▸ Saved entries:

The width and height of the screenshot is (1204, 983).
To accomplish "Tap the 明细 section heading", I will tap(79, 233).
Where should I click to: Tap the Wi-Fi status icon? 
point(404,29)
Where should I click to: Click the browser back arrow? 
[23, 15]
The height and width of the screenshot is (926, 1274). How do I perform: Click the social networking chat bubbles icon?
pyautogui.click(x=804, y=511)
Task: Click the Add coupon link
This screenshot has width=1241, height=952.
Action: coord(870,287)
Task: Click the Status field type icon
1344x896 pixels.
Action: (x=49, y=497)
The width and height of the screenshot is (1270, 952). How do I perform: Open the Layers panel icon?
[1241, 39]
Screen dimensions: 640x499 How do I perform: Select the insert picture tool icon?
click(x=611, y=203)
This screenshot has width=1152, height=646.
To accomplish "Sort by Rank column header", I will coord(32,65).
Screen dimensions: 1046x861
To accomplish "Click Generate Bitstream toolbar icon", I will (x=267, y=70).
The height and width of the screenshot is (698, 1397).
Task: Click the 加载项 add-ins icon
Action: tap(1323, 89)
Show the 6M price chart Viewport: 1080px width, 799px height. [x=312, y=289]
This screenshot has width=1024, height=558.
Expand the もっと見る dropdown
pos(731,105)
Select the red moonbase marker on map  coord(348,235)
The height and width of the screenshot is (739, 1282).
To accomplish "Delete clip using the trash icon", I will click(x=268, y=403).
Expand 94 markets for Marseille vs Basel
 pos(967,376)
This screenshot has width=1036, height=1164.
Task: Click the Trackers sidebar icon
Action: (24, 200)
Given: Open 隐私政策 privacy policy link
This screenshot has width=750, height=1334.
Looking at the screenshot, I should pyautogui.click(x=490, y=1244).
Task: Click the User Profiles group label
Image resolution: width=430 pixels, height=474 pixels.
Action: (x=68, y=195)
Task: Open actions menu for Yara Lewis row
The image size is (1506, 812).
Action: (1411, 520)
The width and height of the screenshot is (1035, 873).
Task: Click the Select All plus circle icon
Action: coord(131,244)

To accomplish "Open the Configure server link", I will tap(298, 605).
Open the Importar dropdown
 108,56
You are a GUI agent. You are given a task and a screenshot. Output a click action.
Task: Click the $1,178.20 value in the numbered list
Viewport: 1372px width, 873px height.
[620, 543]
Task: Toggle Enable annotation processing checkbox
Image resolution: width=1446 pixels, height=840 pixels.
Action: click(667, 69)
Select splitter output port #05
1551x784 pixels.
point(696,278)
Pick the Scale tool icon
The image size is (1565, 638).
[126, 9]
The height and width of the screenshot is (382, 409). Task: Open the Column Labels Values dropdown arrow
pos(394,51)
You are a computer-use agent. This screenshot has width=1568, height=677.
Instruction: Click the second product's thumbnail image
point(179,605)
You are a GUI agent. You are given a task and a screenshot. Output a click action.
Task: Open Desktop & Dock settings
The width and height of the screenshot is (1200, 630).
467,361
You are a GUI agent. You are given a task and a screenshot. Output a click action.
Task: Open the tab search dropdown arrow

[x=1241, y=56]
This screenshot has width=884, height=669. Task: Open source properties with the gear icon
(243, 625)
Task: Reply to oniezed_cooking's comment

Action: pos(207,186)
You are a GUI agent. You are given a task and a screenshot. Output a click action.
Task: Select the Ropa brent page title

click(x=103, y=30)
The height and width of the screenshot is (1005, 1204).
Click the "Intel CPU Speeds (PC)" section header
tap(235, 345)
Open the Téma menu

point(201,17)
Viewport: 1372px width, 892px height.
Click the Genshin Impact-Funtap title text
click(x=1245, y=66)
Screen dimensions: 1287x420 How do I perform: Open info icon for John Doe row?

▸ Work to complete:
Copy all of the rows above word for word, leaving none out.

▸ Completed task:
The width and height of the screenshot is (1204, 983).
To accomplish "Tap the 明细 section heading", I will tap(79, 233).
Where should I click to: Tap the Wi-Fi status icon? 
point(404,29)
Where should I click to: Click the browser back arrow? 
[23, 15]
The height and width of the screenshot is (926, 1274). How do I perform: Click the social networking chat bubbles icon?
pyautogui.click(x=804, y=511)
Task: Click the Add coupon link
This screenshot has width=1241, height=952.
Action: coord(870,287)
Task: Click the Status field type icon
1344x896 pixels.
Action: (x=49, y=497)
The width and height of the screenshot is (1270, 952). How do I perform: Open the Layers panel icon?
[1241, 39]
Screen dimensions: 640x499 How do I perform: Select the insert picture tool icon?
click(x=611, y=203)
This screenshot has width=1152, height=646.
To accomplish "Sort by Rank column header", I will coord(32,65).
Screen dimensions: 1046x861
To accomplish "Click Generate Bitstream toolbar icon", I will (x=267, y=70).
The height and width of the screenshot is (698, 1397).
Task: Click the 加载项 add-ins icon
Action: tap(1323, 89)
Show the 6M price chart Viewport: 1080px width, 799px height. [x=312, y=289]
This screenshot has width=1024, height=558.
Expand the もっと見る dropdown
pos(731,105)
Select the red moonbase marker on map  coord(348,235)
The height and width of the screenshot is (739, 1282).
To accomplish "Delete clip using the trash icon", I will click(x=268, y=403).
Expand 94 markets for Marseille vs Basel
 pos(967,376)
This screenshot has width=1036, height=1164.
Task: Click the Trackers sidebar icon
Action: (24, 200)
Given: Open 隐私政策 privacy policy link
This screenshot has width=750, height=1334.
Looking at the screenshot, I should pyautogui.click(x=490, y=1244).
Task: Click the User Profiles group label
Image resolution: width=430 pixels, height=474 pixels.
Action: (x=68, y=195)
Task: Open actions menu for Yara Lewis row
The image size is (1506, 812).
Action: (1411, 520)
The width and height of the screenshot is (1035, 873).
Task: Click the Select All plus circle icon
Action: coord(131,244)

To accomplish "Open the Configure server link", I will tap(298, 605).
Open the Importar dropdown
 108,56
You are a GUI agent. You are given a task and a screenshot. Output a click action.
Task: Click the $1,178.20 value in the numbered list
Viewport: 1372px width, 873px height.
[620, 543]
Task: Toggle Enable annotation processing checkbox
Image resolution: width=1446 pixels, height=840 pixels.
Action: click(667, 69)
Select splitter output port #05
1551x784 pixels.
point(696,278)
Pick the Scale tool icon
The image size is (1565, 638).
[126, 9]
The height and width of the screenshot is (382, 409). Task: Open the Column Labels Values dropdown arrow
pos(394,51)
You are a computer-use agent. This screenshot has width=1568, height=677.
Instruction: Click the second product's thumbnail image
point(179,605)
You are a GUI agent. You are given a task and a screenshot. Output a click action.
Task: Open Desktop & Dock settings
The width and height of the screenshot is (1200, 630).
467,361
You are a GUI agent. You are given a task and a screenshot. Output a click action.
Task: Open the tab search dropdown arrow

[x=1241, y=56]
This screenshot has width=884, height=669. Task: Open source properties with the gear icon
(243, 625)
Task: Reply to oniezed_cooking's comment

Action: pos(207,186)
You are a GUI agent. You are given a task and a screenshot. Output a click action.
Task: Select the Ropa brent page title

click(x=103, y=30)
The height and width of the screenshot is (1005, 1204).
Click the "Intel CPU Speeds (PC)" section header
tap(235, 345)
Open the Téma menu

point(201,17)
Viewport: 1372px width, 892px height.
Click the Genshin Impact-Funtap title text
click(x=1245, y=66)
Screen dimensions: 1287x420 How do I perform: Open info icon for John Doe row?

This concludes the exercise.